Screenshot grounding data
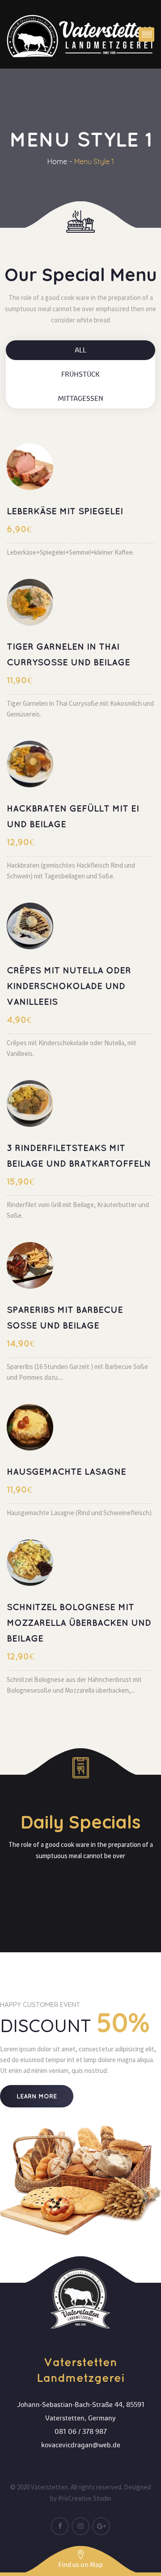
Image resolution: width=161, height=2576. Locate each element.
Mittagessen (80, 399)
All (80, 350)
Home (57, 161)
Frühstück (80, 374)
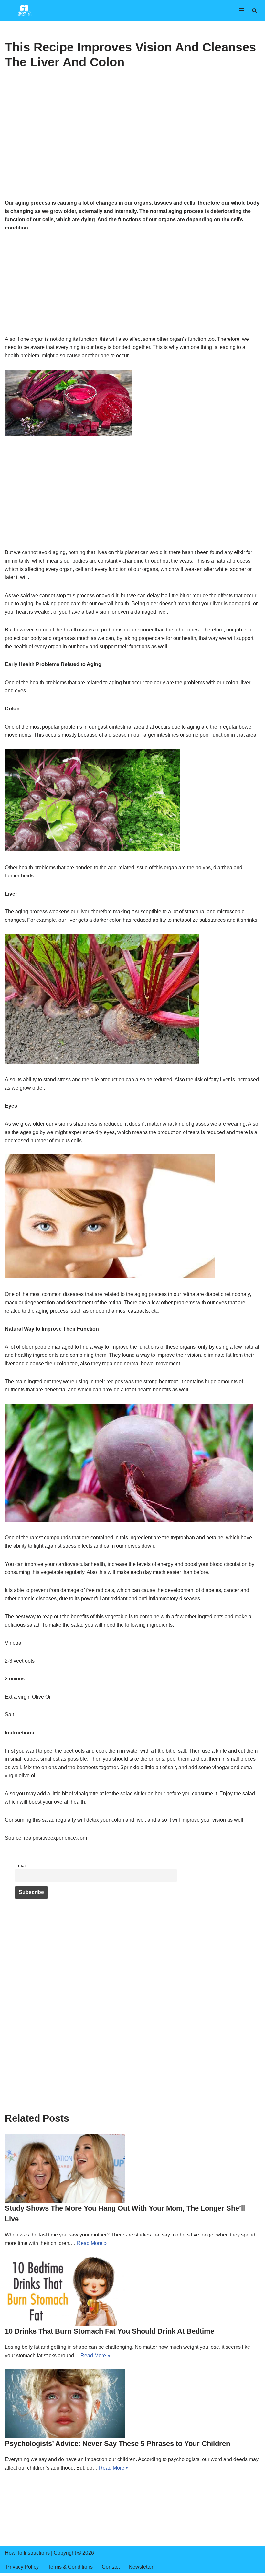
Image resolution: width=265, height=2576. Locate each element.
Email (20, 1865)
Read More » (92, 2243)
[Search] (254, 10)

- **About this task**: Check the records above line by line and tally those holding the string "height". Answer with the number only.

- **Written response**: 2